As for the United States, it takes more than 50 years for such a traumatic defeat to fade. The deepest scars, naturally, belong to those who suffered most. “I came home from the war with the curious feeling that I had grown older than my father, who was then 51,” writes Philip Caputo in the preface to his memoir A Rumor of War. “A man saw the heights and depths of human behaviour in Vietnam, all manner of violence and horrors so grotesque that they evoked more fascination than disgust. Once I had seen pigs eating napalm-charred corpses — a memorable sight, pigs eating roast people.”
But there’s a case, too, that the shock of defeat fundamentally distorted American politics. It’s a misconception that the “Vietnam syndrome” made the United States less likely to embark on foreign crusades. The truth is surely quite the reverse: successive presidents were desperate to wipe away the stain. Would Ronald Reagan have sent US troops into the sideshow of Grenada in 1983, had it not been for his eagerness to show that he could succeed where John F. Kennedy, Lyndon Johnson and Nixon had failed? Would George Bush senior have gone into Panama? Would the younger Bush have been quite so quick to assert his nation’s virility in Afghanistan and Iraq, had he not spent his college years during the height of the Vietnam War, when every night brought new footage of America’s travails in the jungle? Perhaps the answer in each case is still yes, because intervention is an inevitable consequence of wealth and power. But it’s surely worth asking the questions.

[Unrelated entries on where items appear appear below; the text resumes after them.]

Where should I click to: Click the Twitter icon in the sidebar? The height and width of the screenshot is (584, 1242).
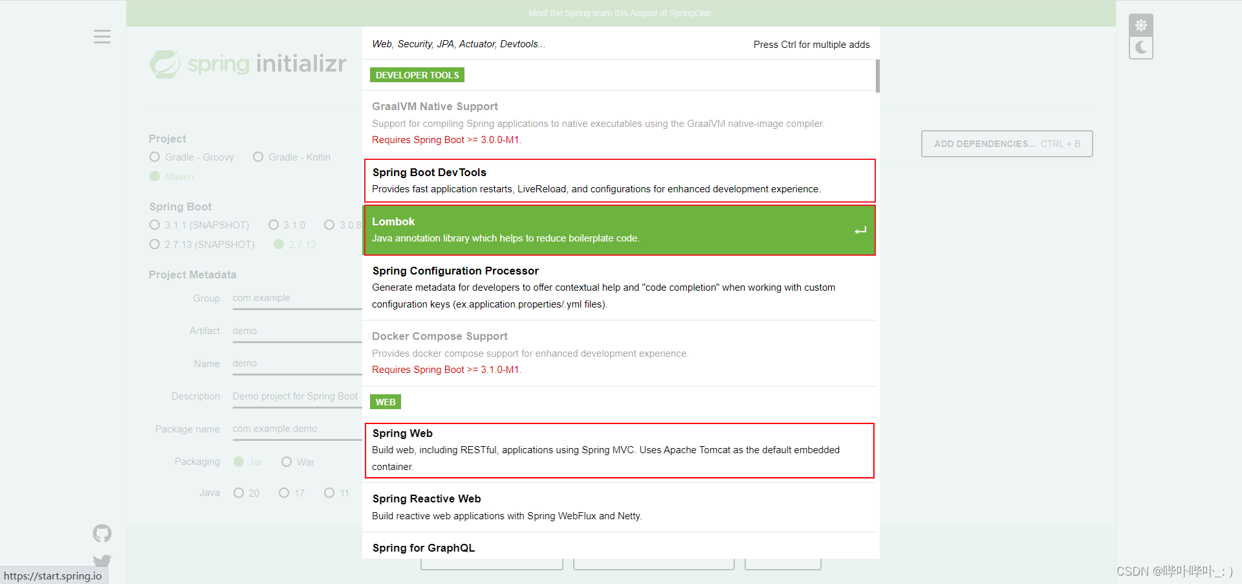click(x=102, y=561)
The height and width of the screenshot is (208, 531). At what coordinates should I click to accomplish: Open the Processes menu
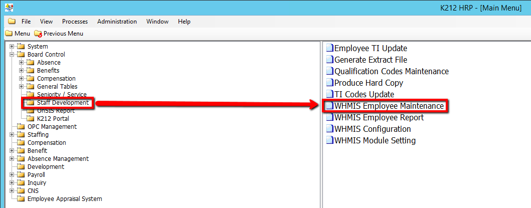pos(75,22)
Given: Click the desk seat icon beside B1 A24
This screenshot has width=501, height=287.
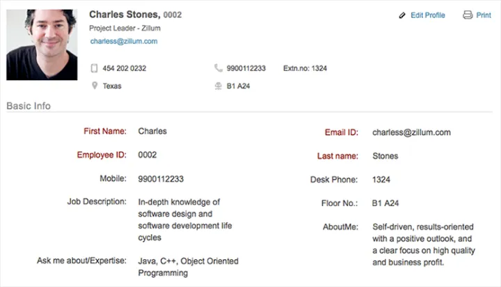Looking at the screenshot, I should point(218,86).
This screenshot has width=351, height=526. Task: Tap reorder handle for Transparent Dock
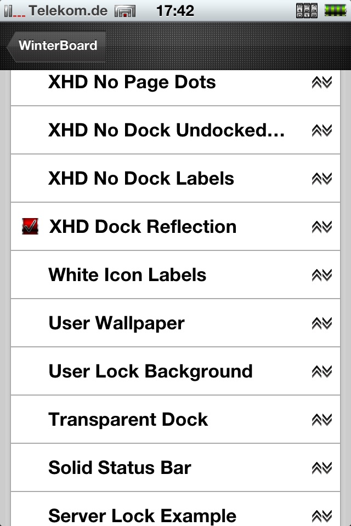[321, 420]
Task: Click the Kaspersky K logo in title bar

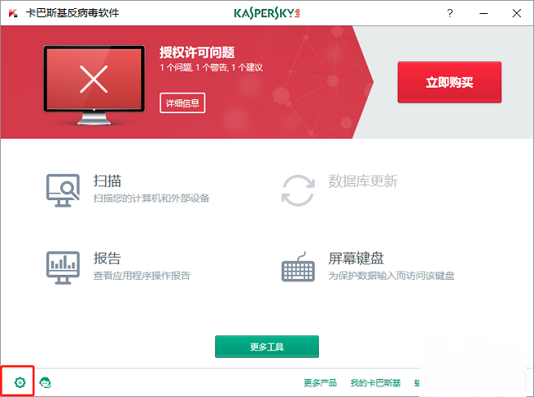Action: point(12,13)
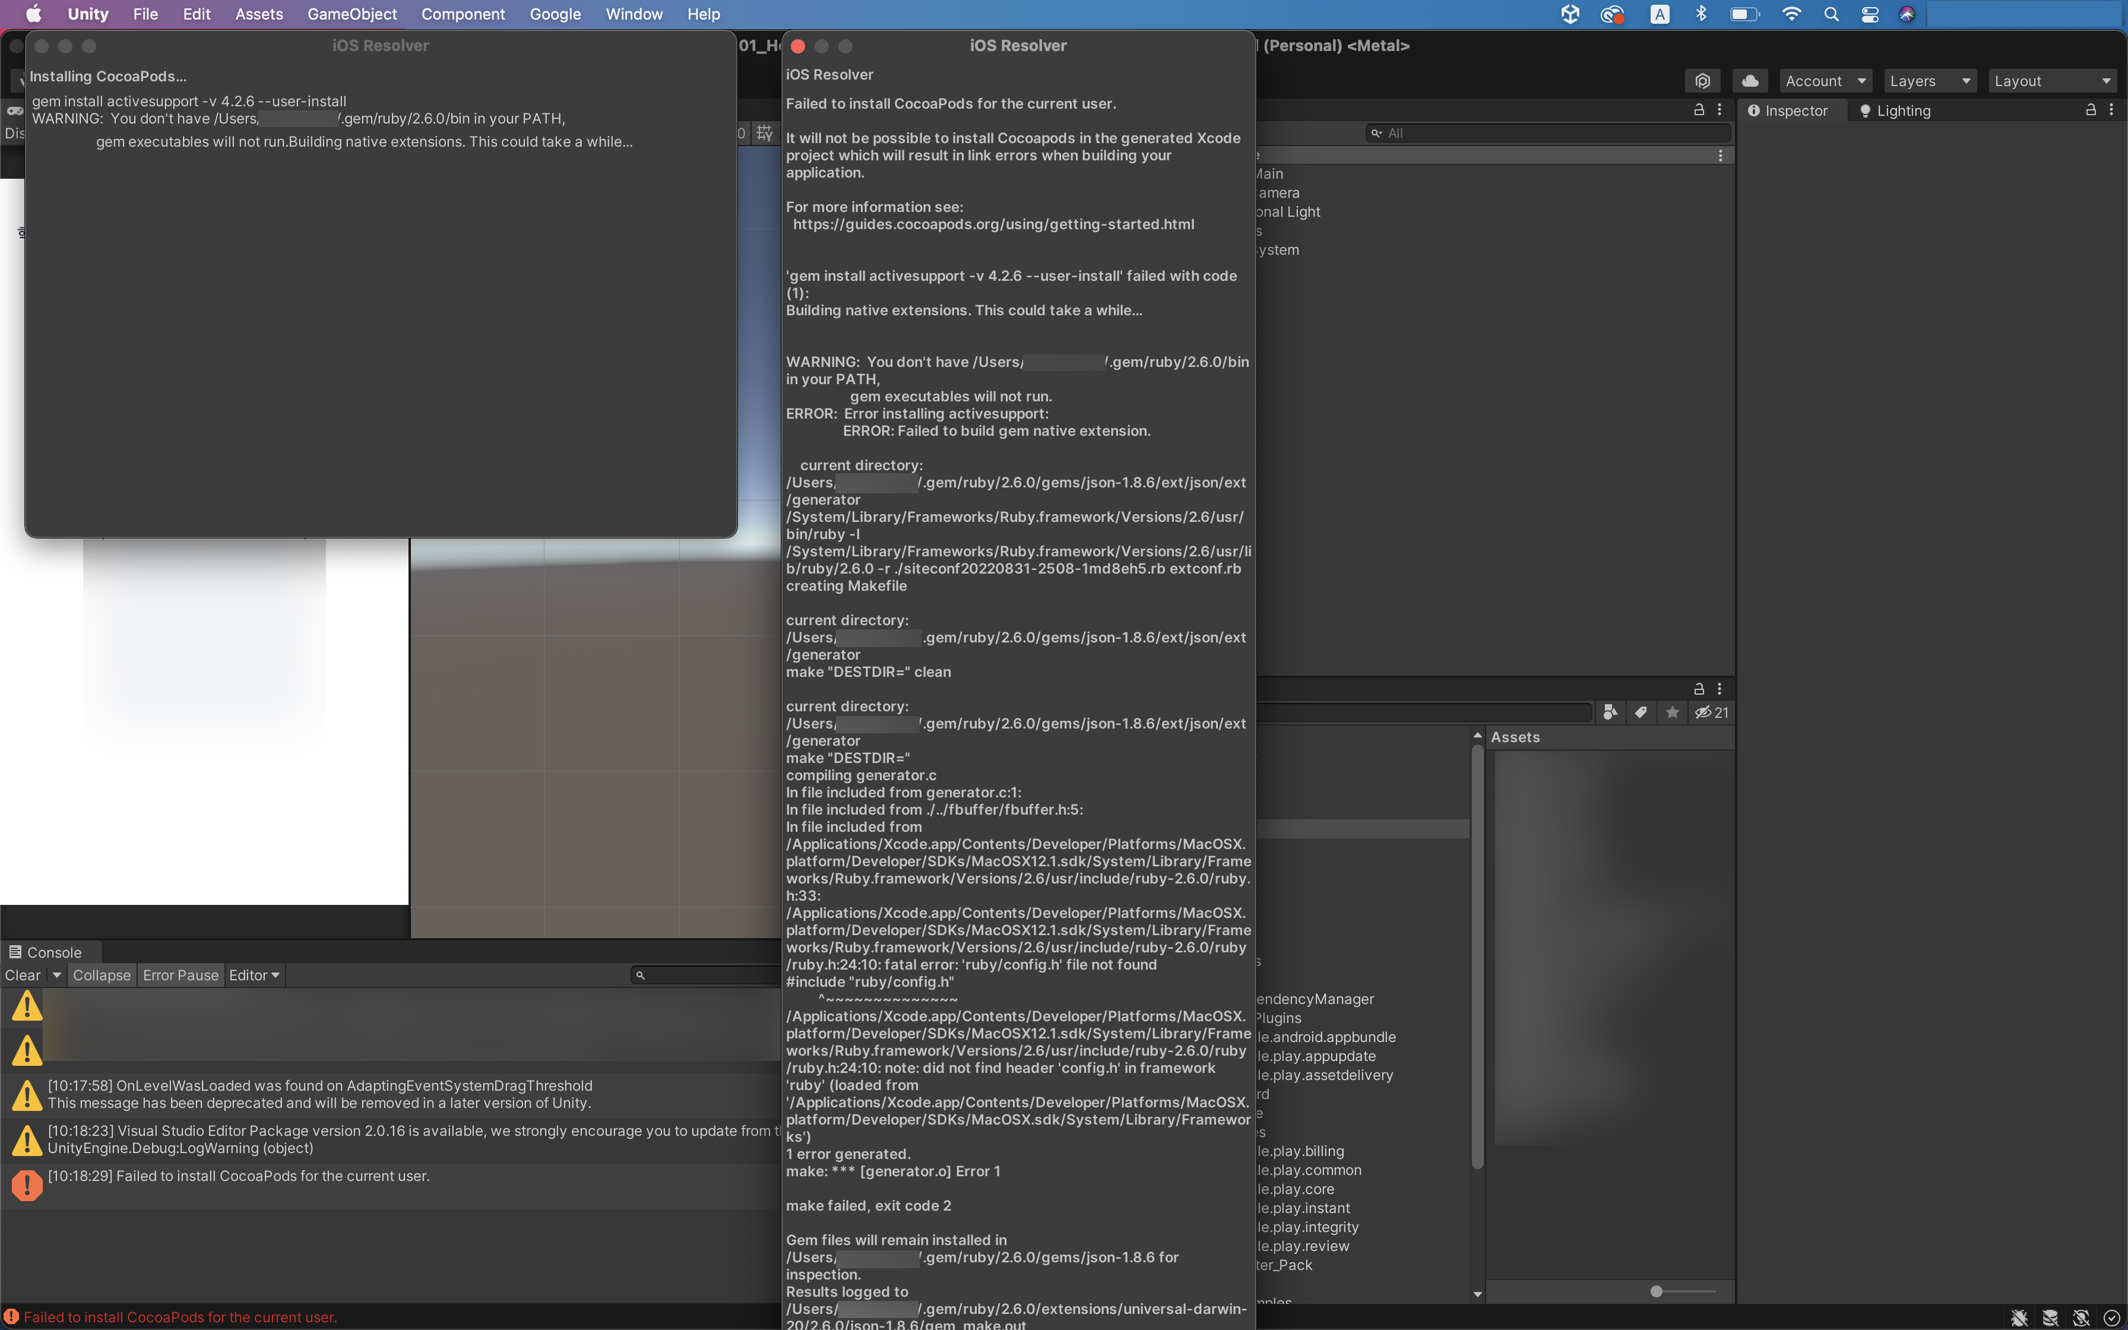Open the Hierarchy panel three-dot options menu

(x=1720, y=110)
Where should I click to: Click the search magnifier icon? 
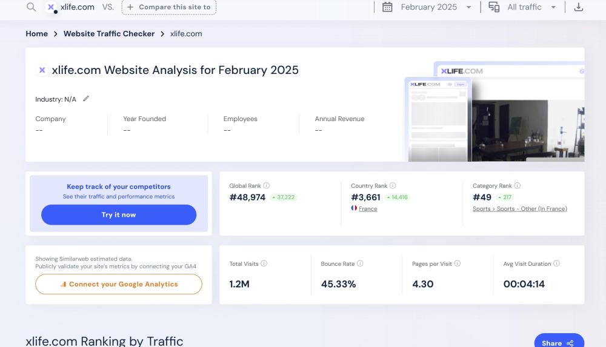coord(31,7)
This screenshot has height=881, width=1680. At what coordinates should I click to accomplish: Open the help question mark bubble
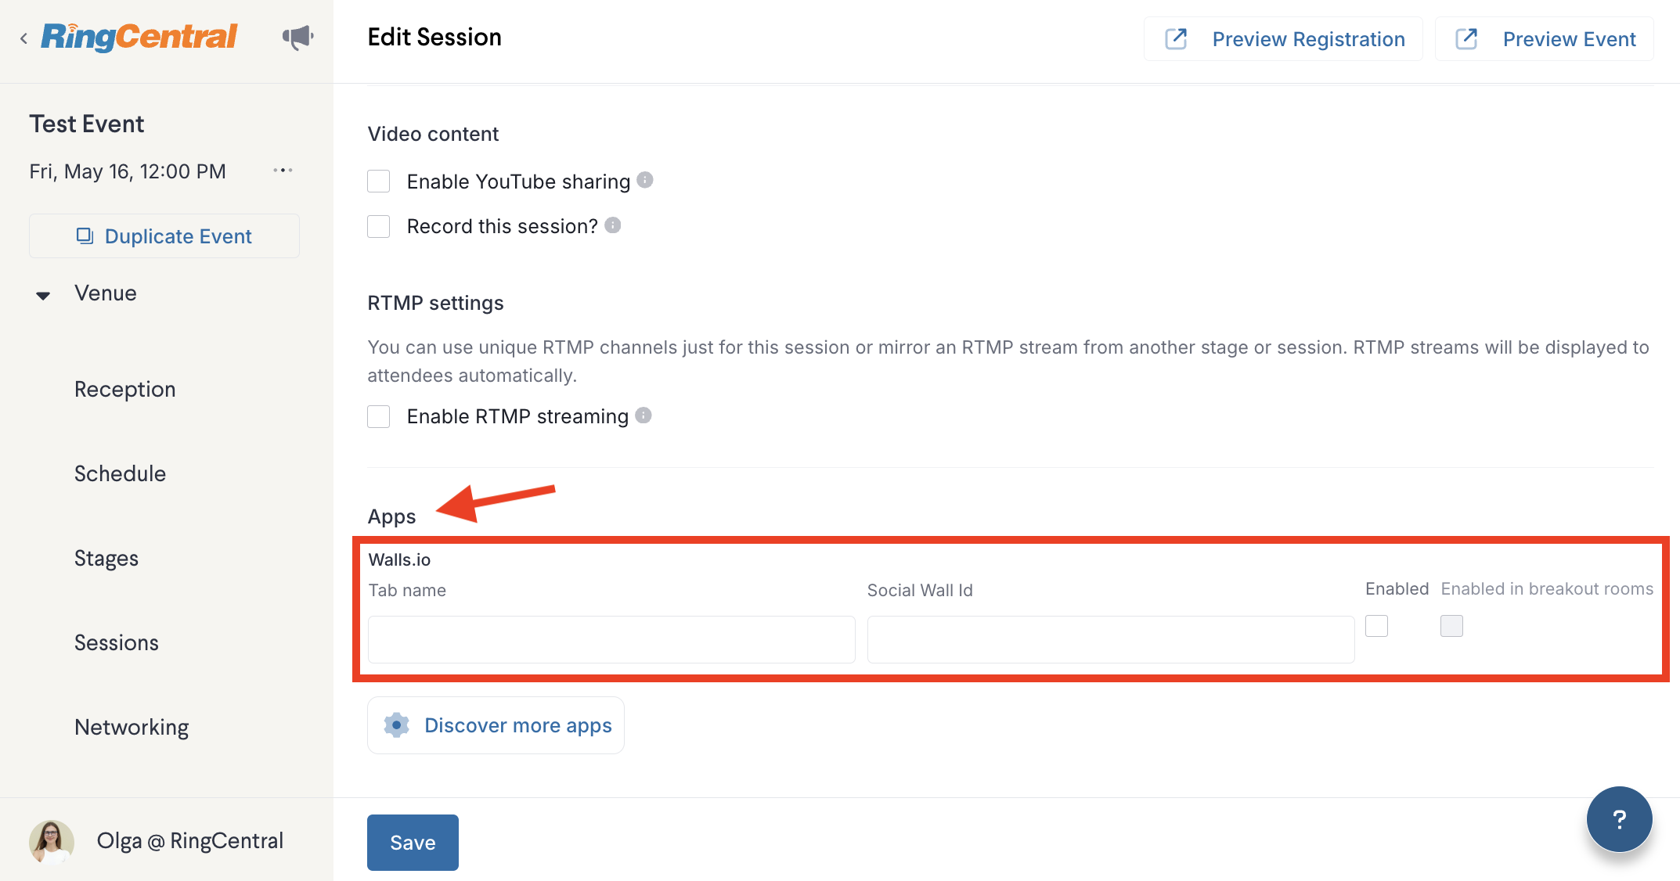1619,819
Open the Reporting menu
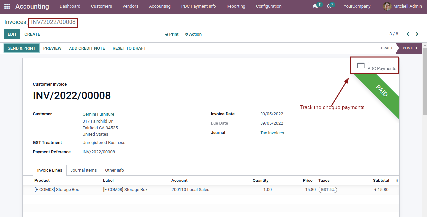The width and height of the screenshot is (427, 217). coord(236,6)
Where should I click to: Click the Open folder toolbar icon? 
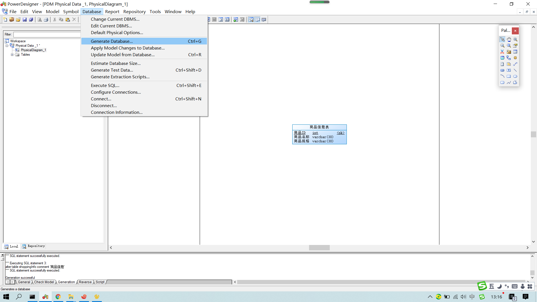click(x=18, y=20)
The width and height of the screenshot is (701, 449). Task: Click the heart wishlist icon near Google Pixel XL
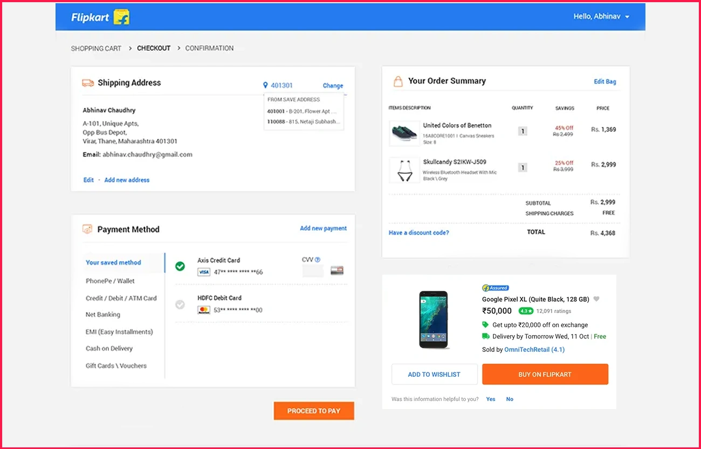coord(596,299)
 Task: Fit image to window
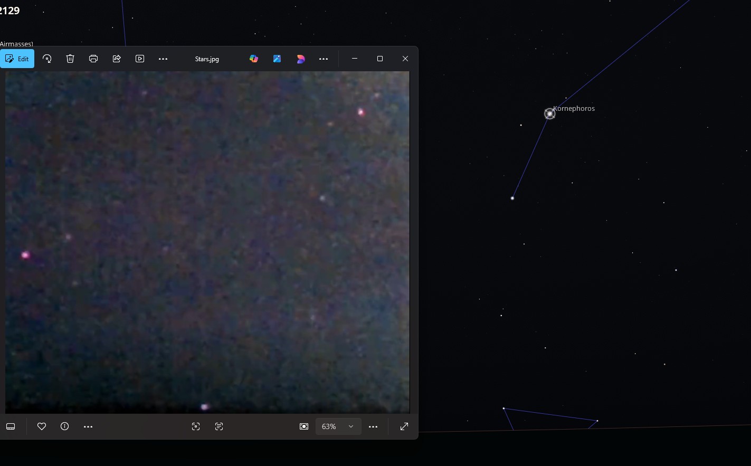point(304,426)
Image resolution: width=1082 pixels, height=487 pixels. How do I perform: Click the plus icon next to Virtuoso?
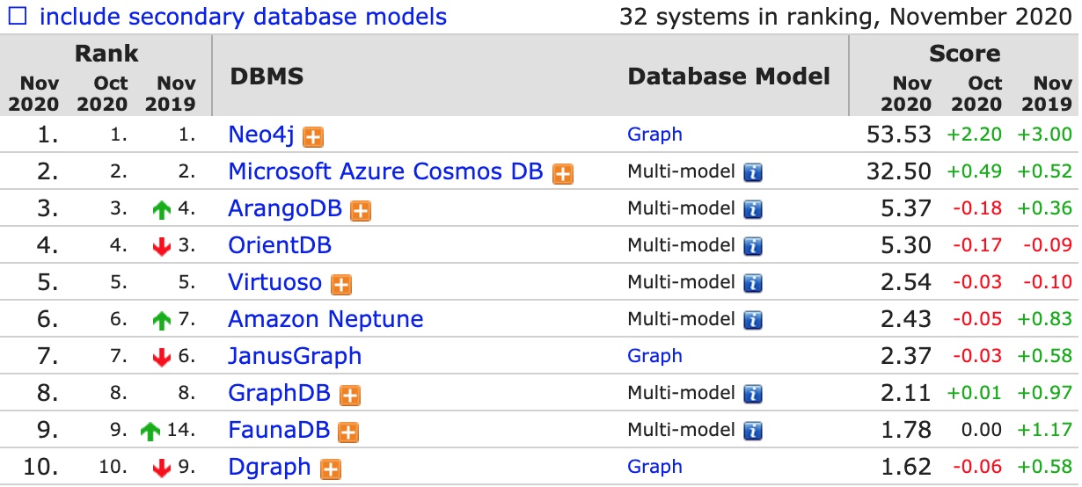point(341,284)
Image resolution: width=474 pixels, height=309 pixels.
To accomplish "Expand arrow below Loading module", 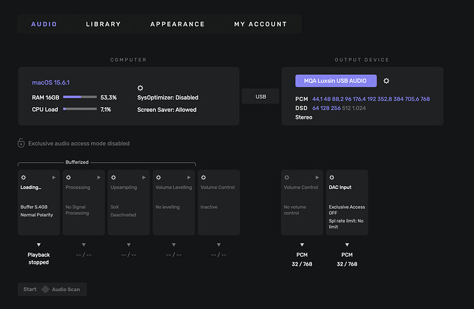I will (x=38, y=244).

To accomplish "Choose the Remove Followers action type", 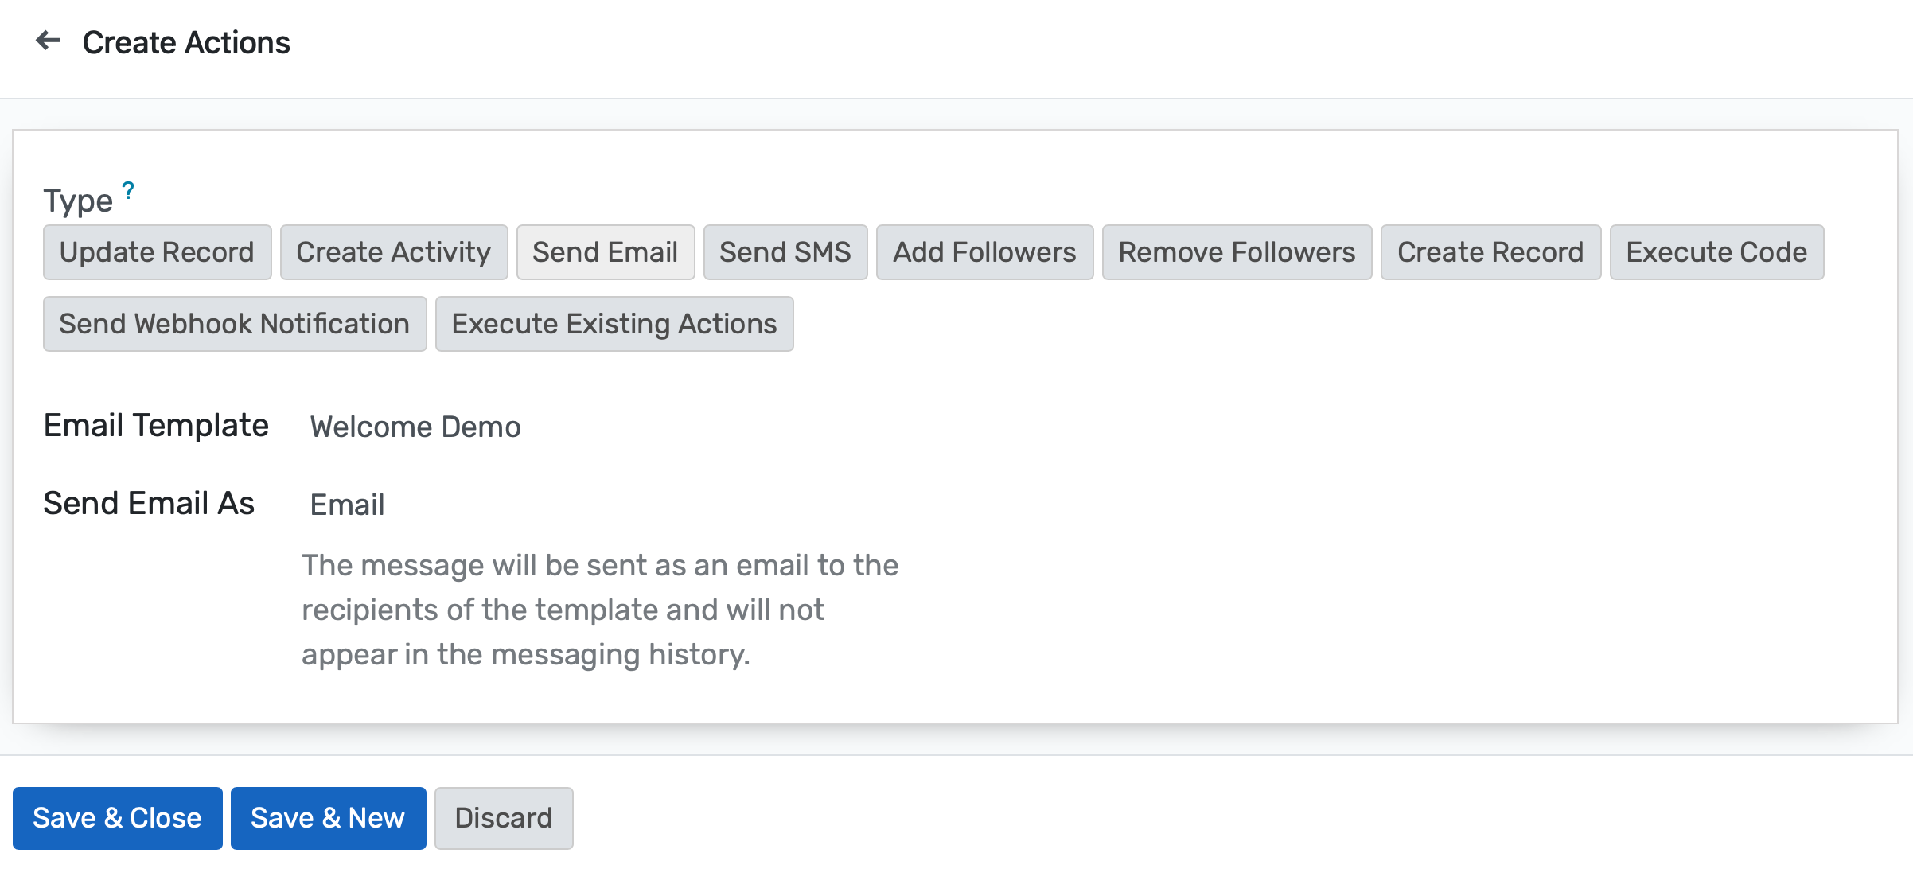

Even the most recent presidents have been haunted by Vietnam. Barack Obama once called the treatment of Vietnam veterans “a mistake that must never be repeated”, and it’s pretty obvious that he was talking about the wider war, too. Indeed, his foreign policy mantra — “Don’t do stupid shit” — could hardly be a better encapsulation of the post-Vietnam mindset, which explains his reluctance to get involved in Syria. Joe Biden, too, is a post-Vietnam politician: one of his first major votes as a young senator in 1975, for example was to cut off funding to South Vietnam just days before the fall of Saigon.
But there is, of course, an exception — a recent American president who didn’t serve in Vietnam because he avoided the draft five times, and never really wrestled with its moral and strategic dilemmas because he always knew it was a terrible idea. He never really understood why other young men bothered going, he once said. “What did they get out of it?” And perhaps Donald Trump can be forgiven for not taking Vietnam seriously, because he had bigger things to worry about. He never felt guilty about ducking the war, he told Howard Stern, because “we have our own Vietnam — it’s called the dating game”. Dating was genuinely perilous, he explained, because of the risk of sexually transmitted diseases. Indeed, women’s vaginas were “potential landmines…there’s some real danger there”.
Some people might consider this a remarkable analogy. But the 45th President felt blessed to have come through unscathed. “It’s amazing, I can’t even believe it,” he mused. “I’ve been so lucky… It is my personal Vietnam. I feel like a great and very brave soldier.”
You’ll never think of Apocalypse Now in the same way again.